Top of SOURCE MATERIAL
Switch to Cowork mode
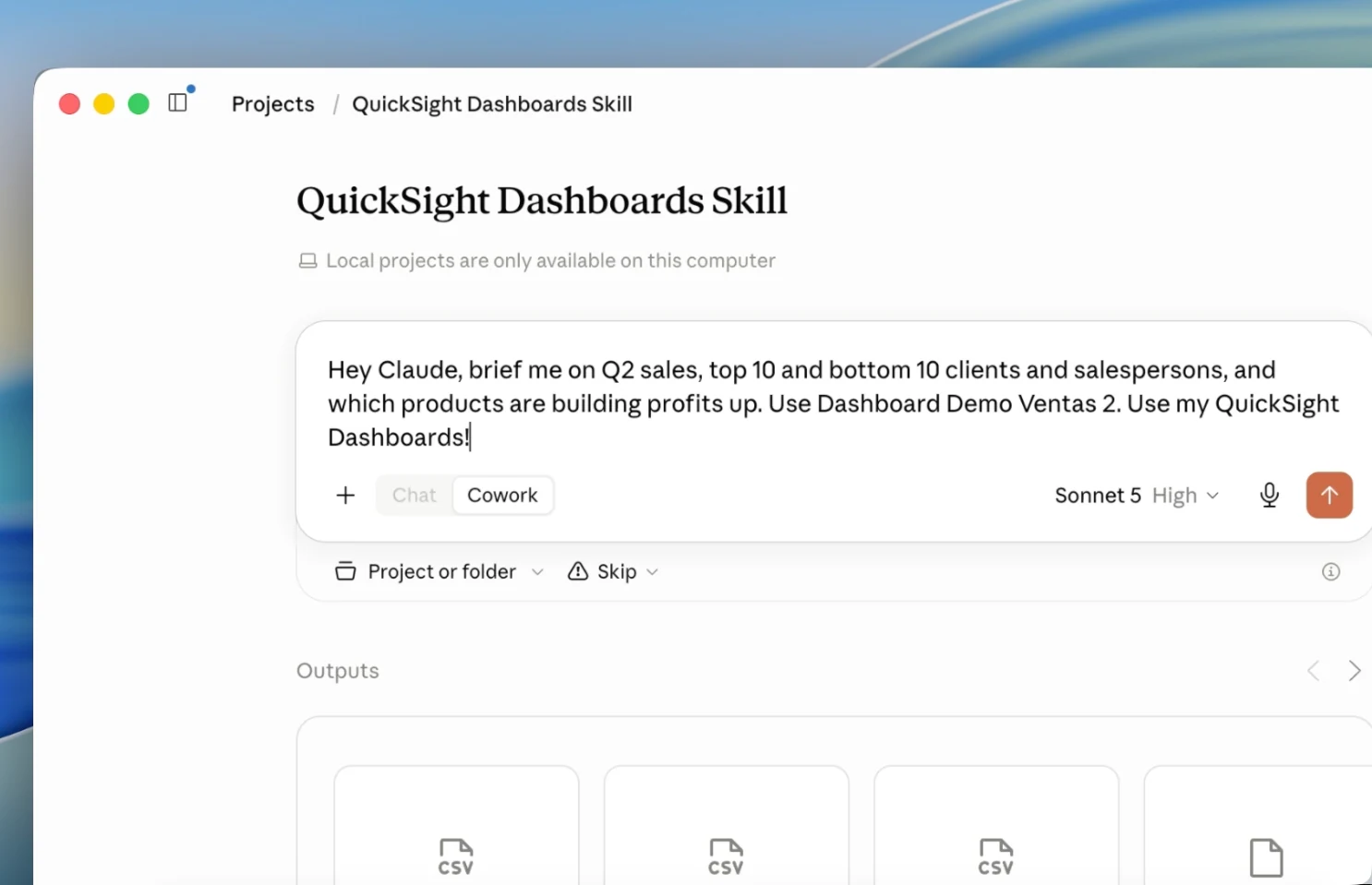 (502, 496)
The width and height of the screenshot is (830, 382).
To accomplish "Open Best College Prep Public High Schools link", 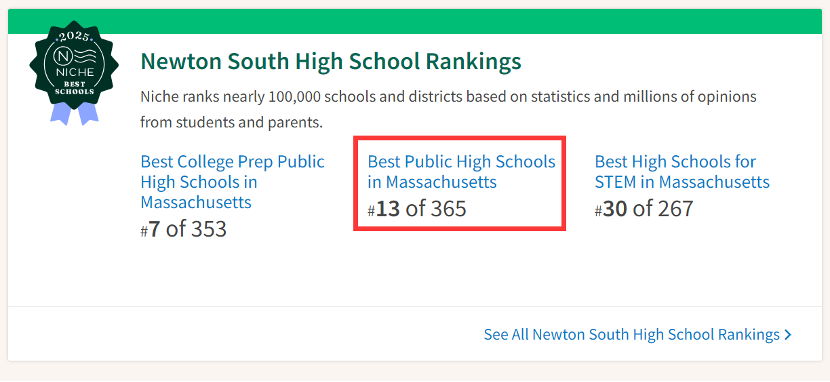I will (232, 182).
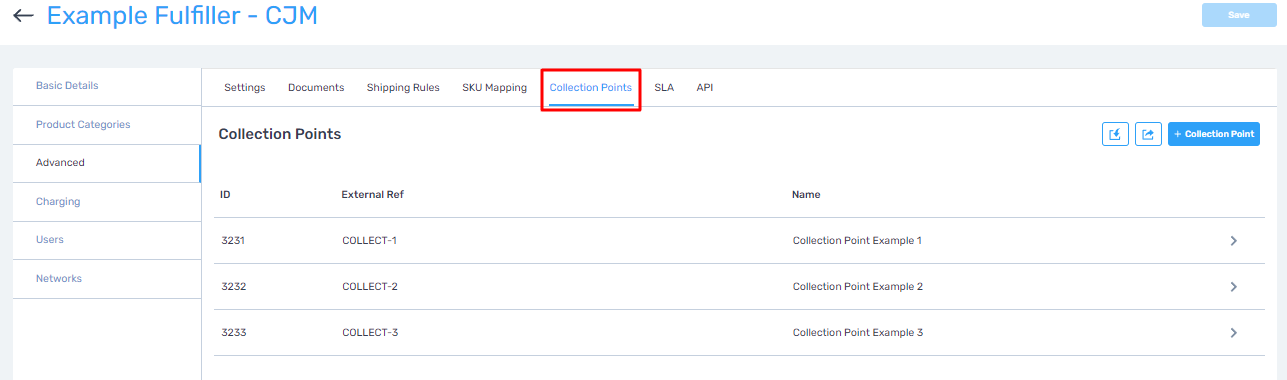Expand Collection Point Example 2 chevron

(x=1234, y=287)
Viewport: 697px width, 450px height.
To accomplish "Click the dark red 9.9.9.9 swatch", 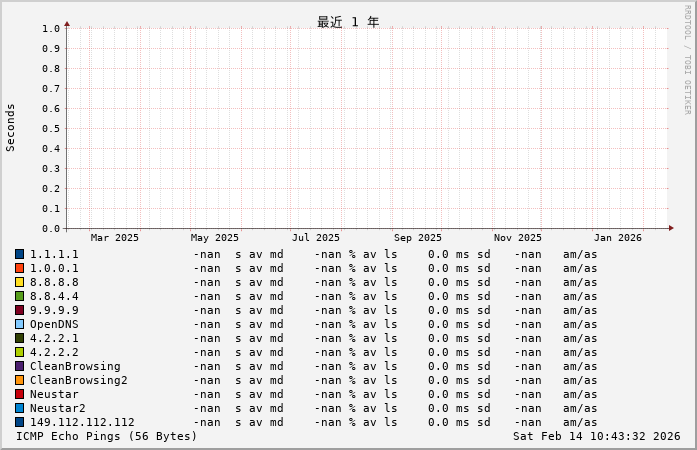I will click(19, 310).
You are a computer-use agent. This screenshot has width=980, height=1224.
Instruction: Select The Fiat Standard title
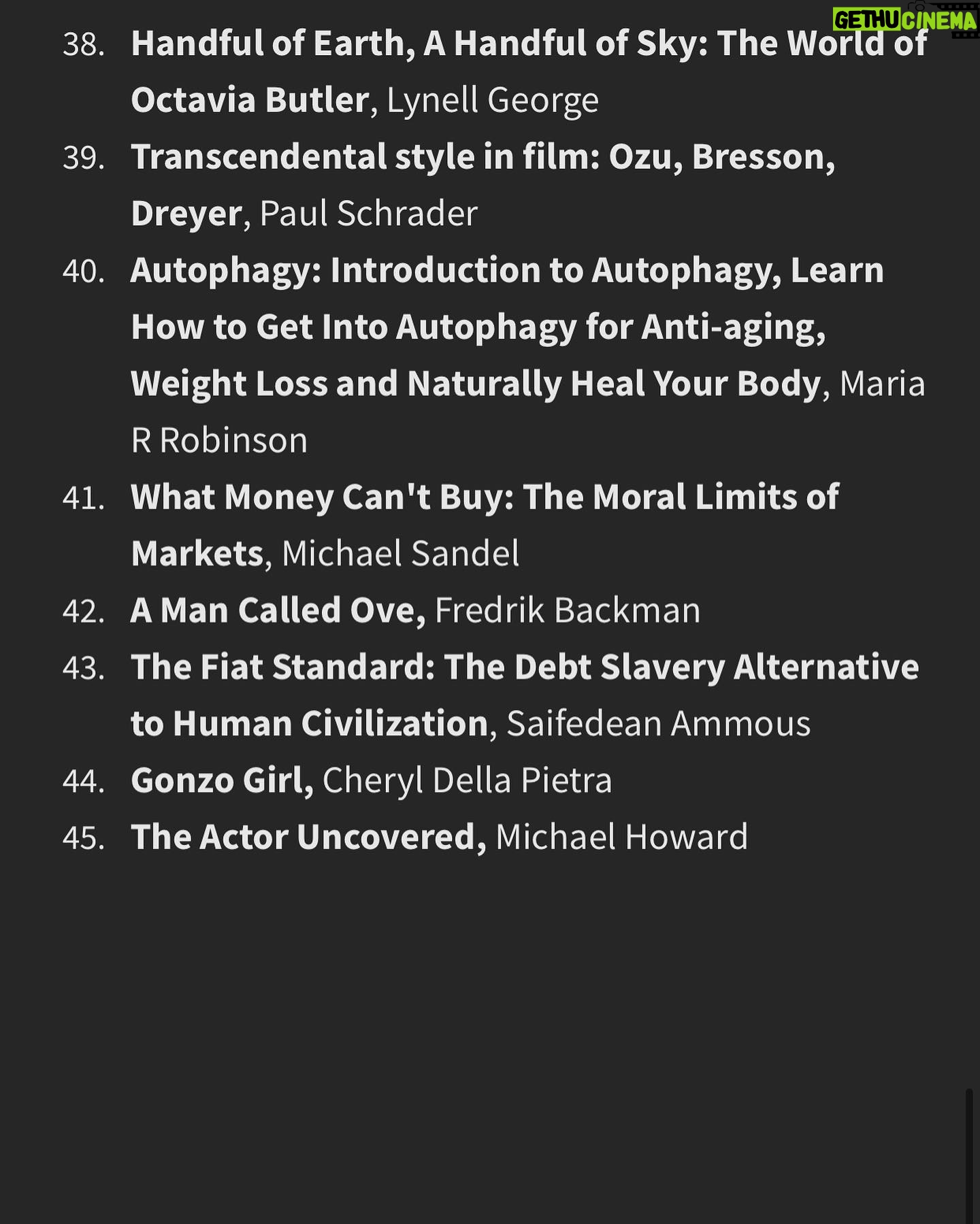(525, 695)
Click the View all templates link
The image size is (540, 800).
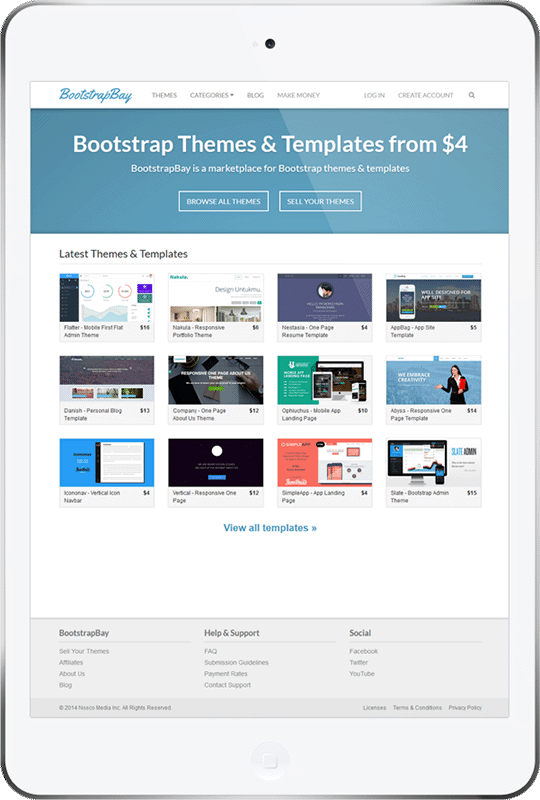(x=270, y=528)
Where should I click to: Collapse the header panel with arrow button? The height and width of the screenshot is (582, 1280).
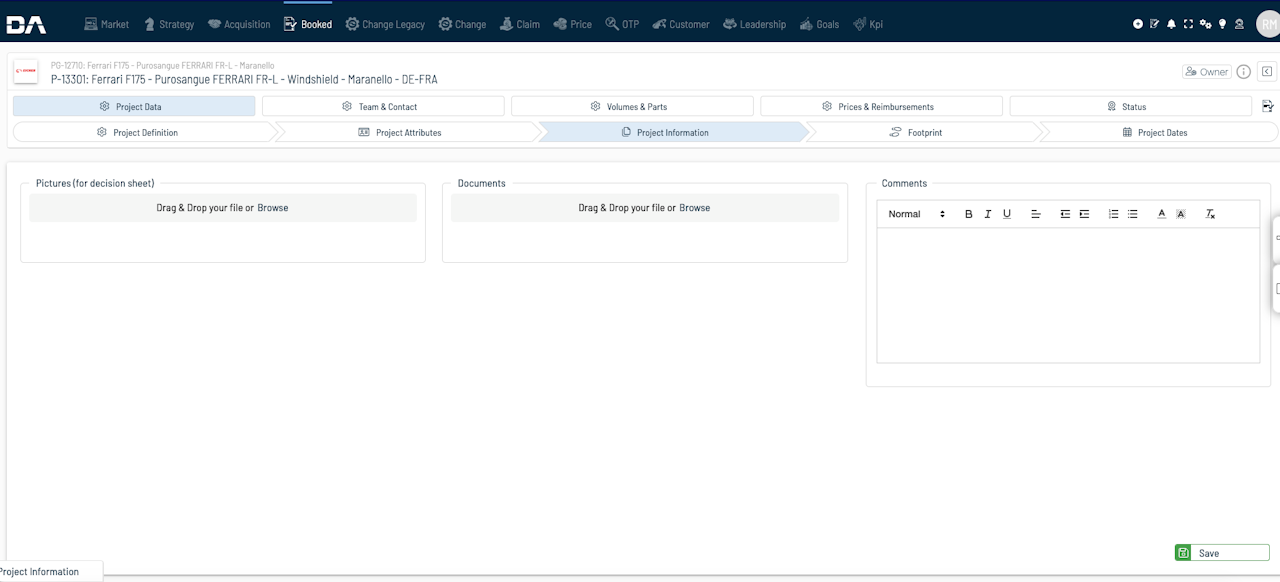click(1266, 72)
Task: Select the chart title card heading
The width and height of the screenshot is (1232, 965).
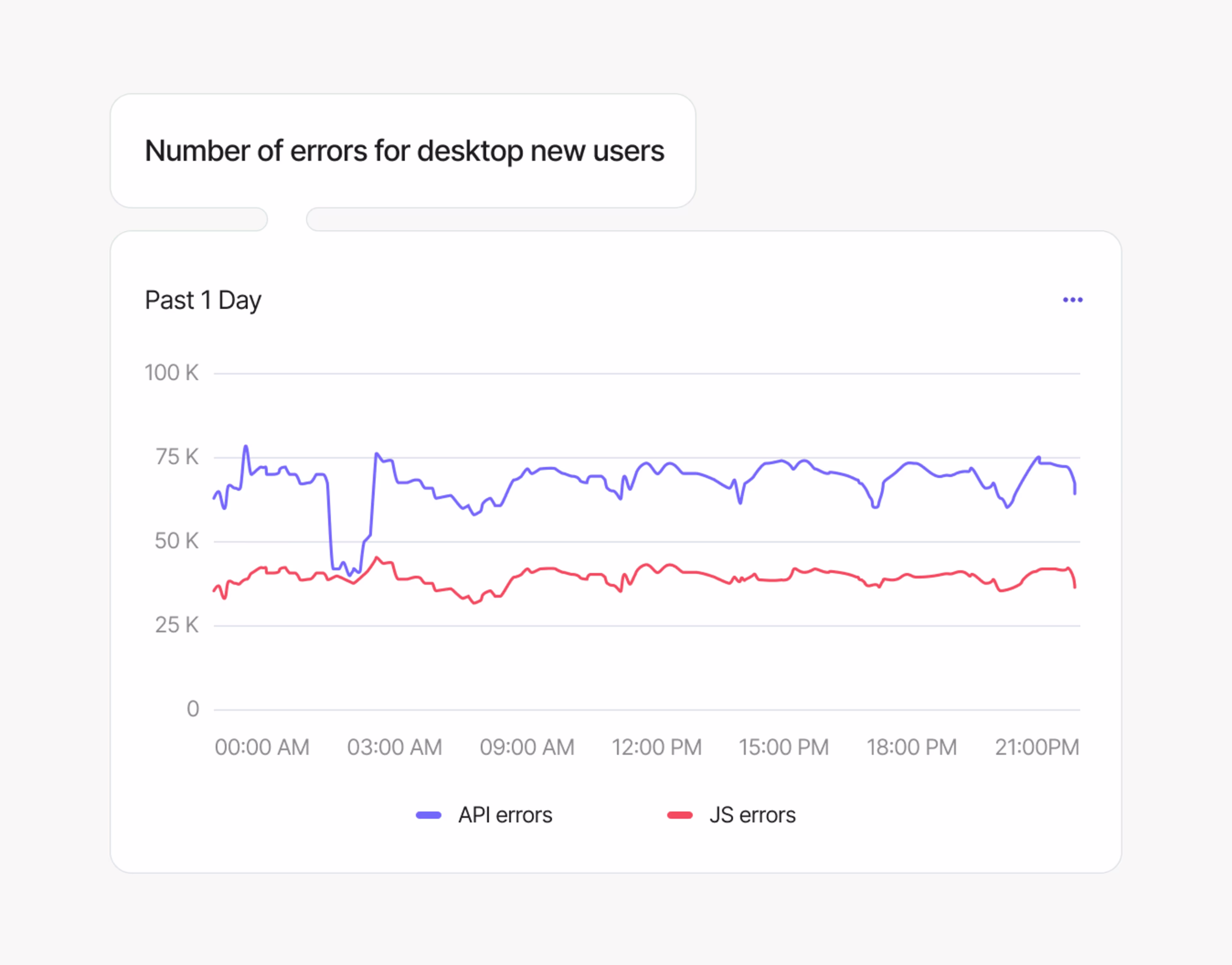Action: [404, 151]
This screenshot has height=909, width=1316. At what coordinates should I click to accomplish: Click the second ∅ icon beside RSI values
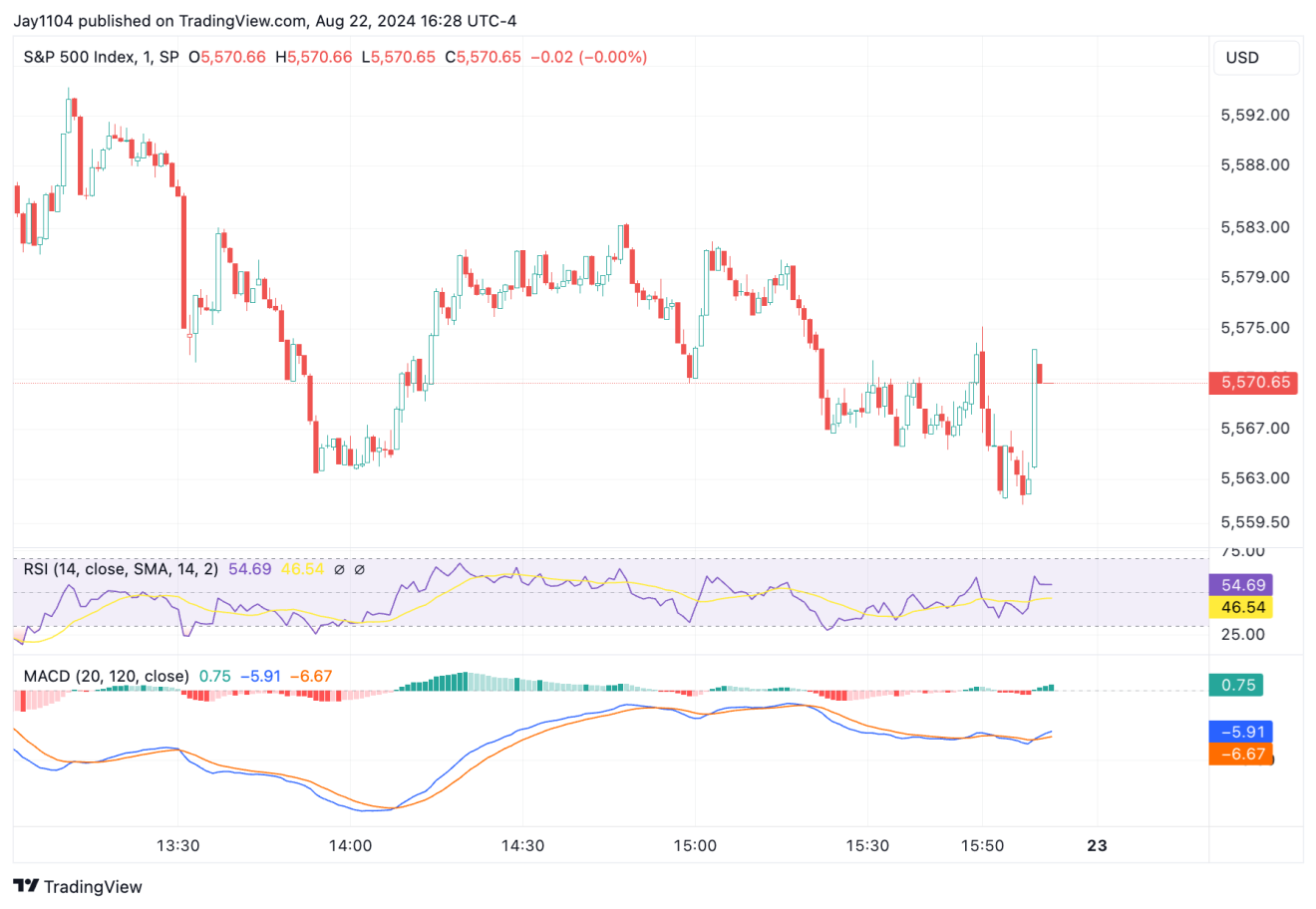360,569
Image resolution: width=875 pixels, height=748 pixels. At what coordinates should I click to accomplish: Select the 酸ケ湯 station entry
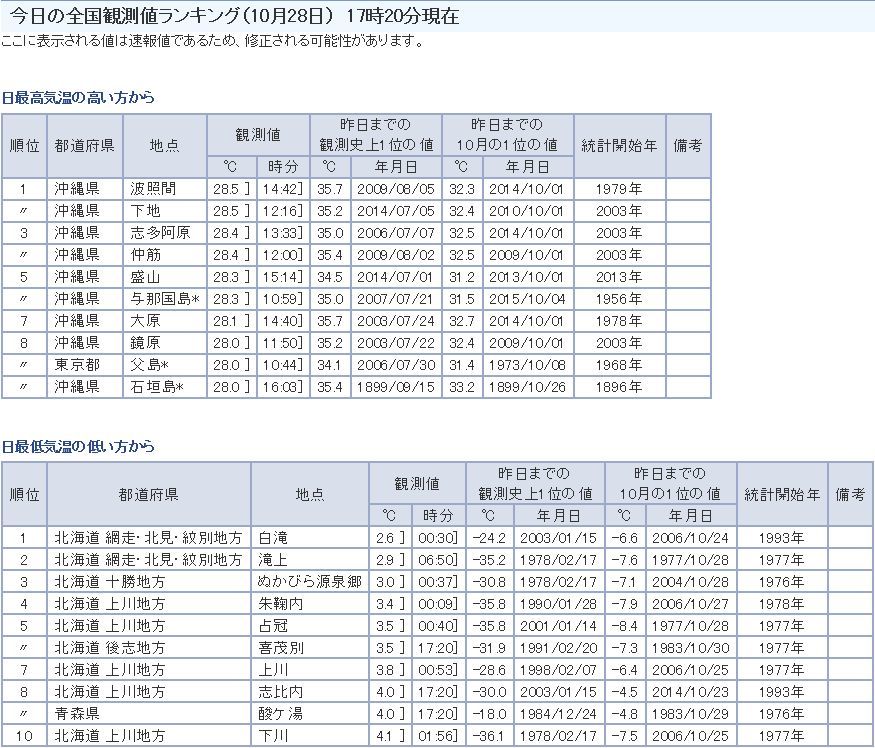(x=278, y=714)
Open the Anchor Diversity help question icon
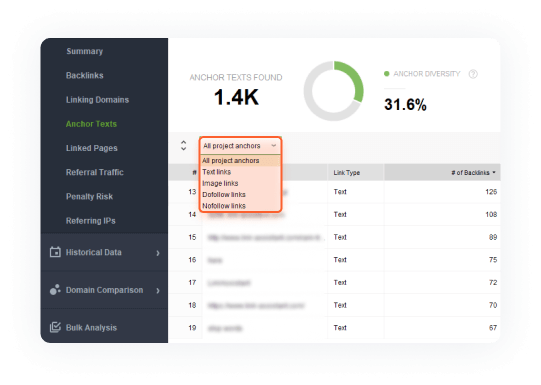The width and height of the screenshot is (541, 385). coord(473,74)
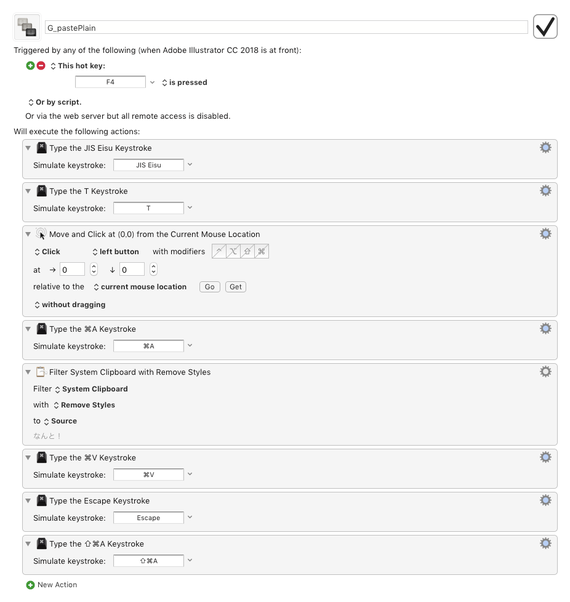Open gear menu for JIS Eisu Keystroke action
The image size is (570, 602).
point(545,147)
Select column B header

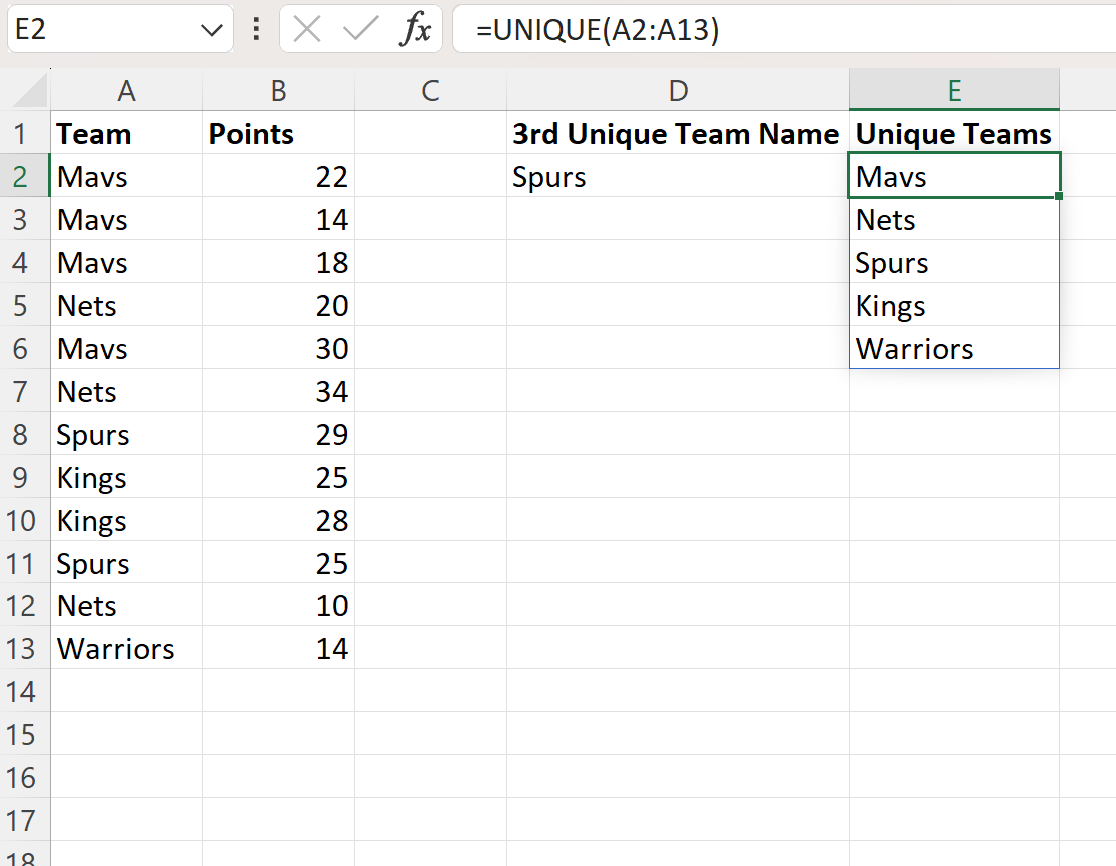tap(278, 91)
Bottom of SOURCE MATERIAL
● **WORK ITEM**:
Every line from the one containing "Open the Anchor Diversity help question icon" to the final line of the records must be transcribed exactly, both ends included, with the pictures left out.

● **RESPONSE**:
Open the Anchor Diversity help question icon
The width and height of the screenshot is (541, 385). coord(473,74)
Open gear menu for JIS Eisu Keystroke action
The image size is (570, 602).
point(545,147)
Select column B header

tap(278, 91)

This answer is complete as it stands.